(DATA EXTRACT)
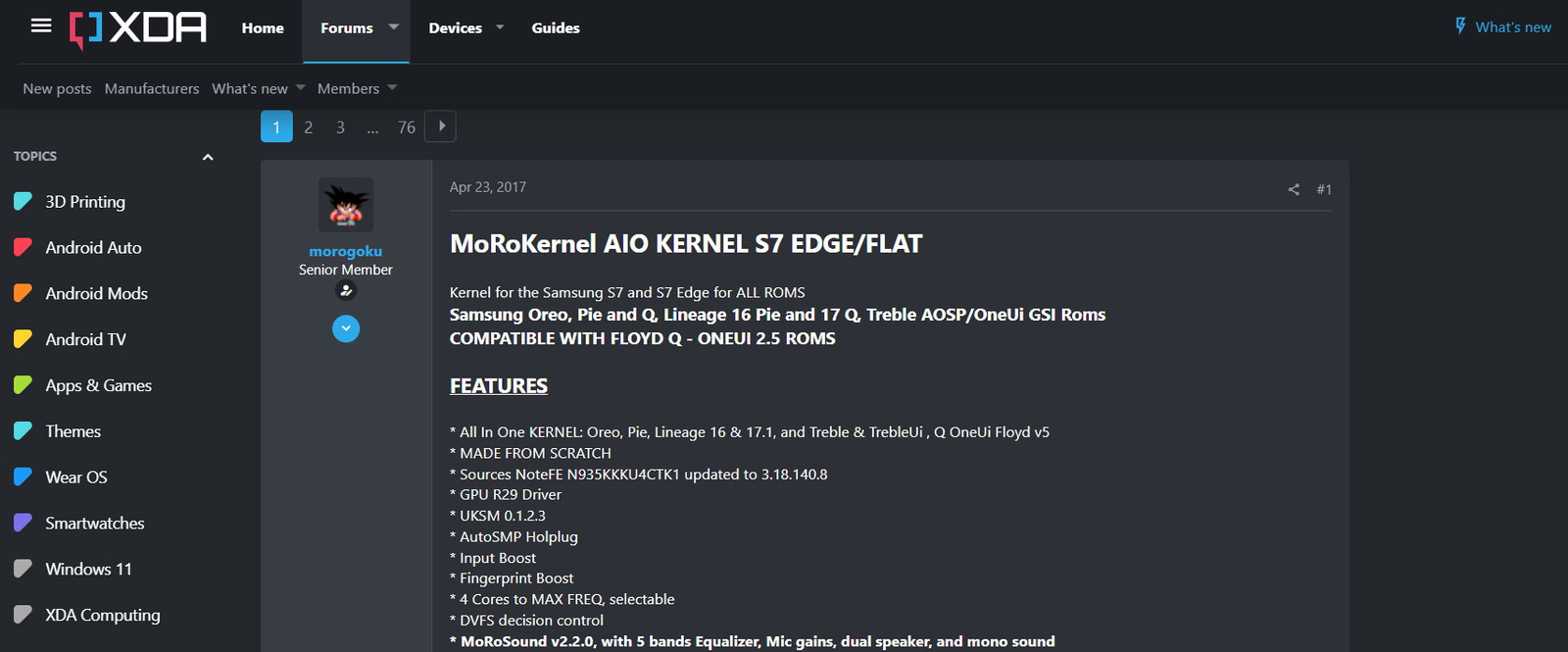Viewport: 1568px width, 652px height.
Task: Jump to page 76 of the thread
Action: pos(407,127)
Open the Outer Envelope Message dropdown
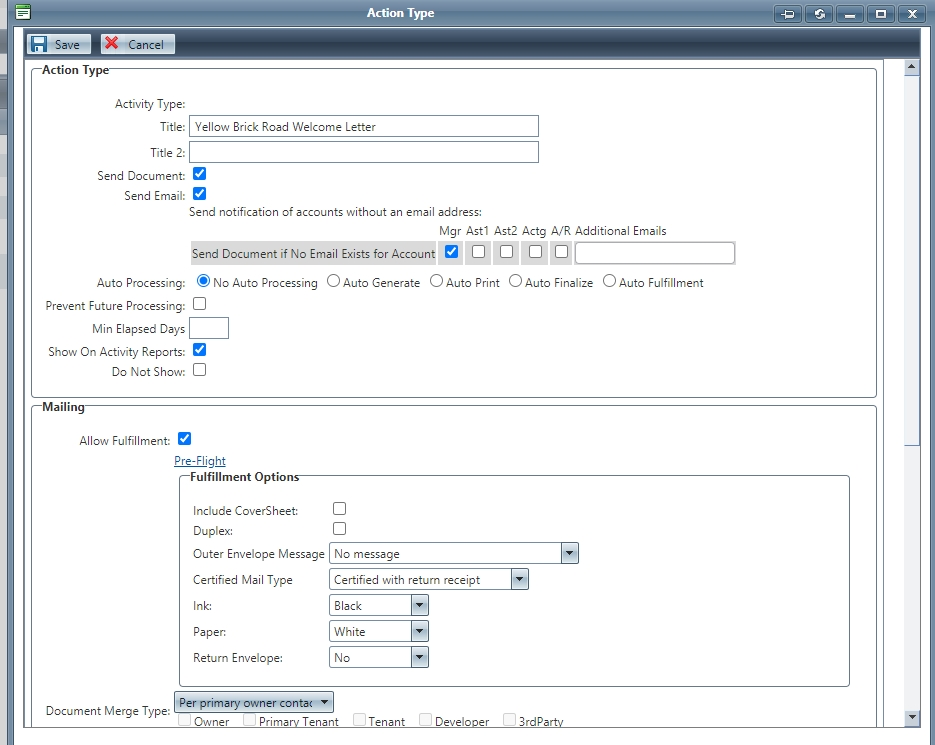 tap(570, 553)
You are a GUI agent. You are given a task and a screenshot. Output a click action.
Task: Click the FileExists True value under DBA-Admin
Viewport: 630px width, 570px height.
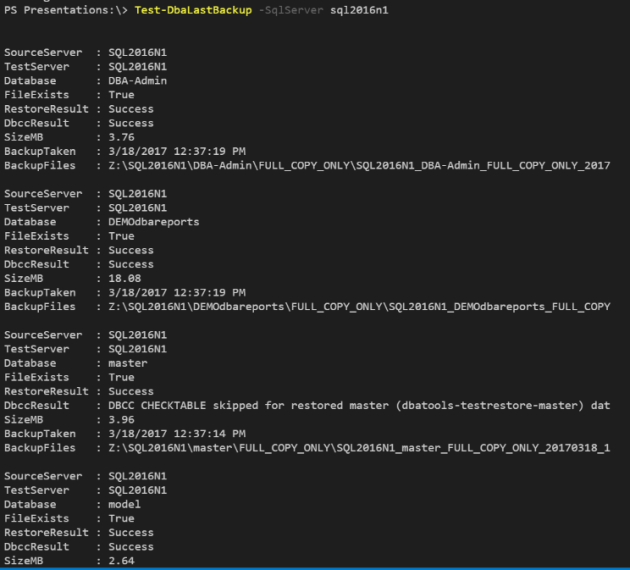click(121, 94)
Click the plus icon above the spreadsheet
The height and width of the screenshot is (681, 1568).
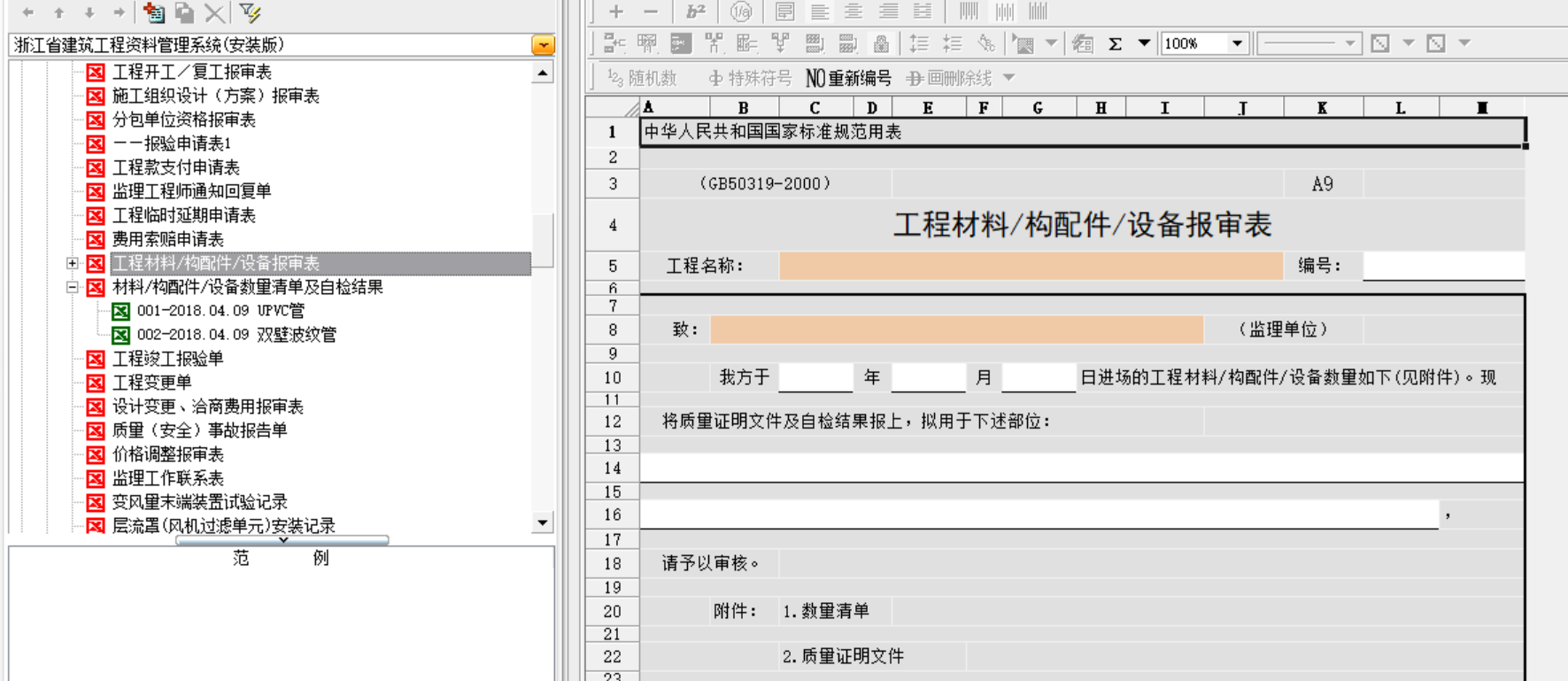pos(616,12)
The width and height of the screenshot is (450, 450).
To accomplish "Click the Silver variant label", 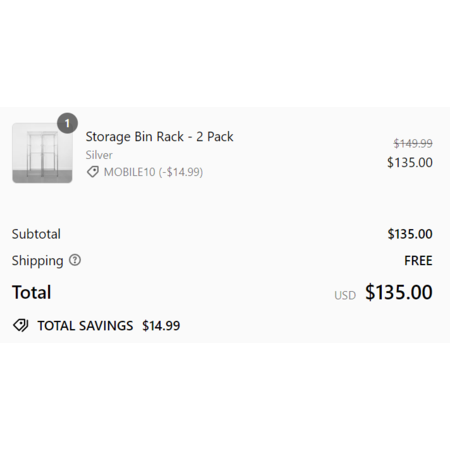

(WORK TASK)
Return exactly the lines from the one containing "Click the plus icon above the spreadsheet" through the end of the records, leaving out every picture.

(TASK SOLUTION)
Click the plus icon above the spreadsheet
The height and width of the screenshot is (681, 1568).
pos(616,12)
The width and height of the screenshot is (450, 450).
To accomplish "Click the Silver variant label", 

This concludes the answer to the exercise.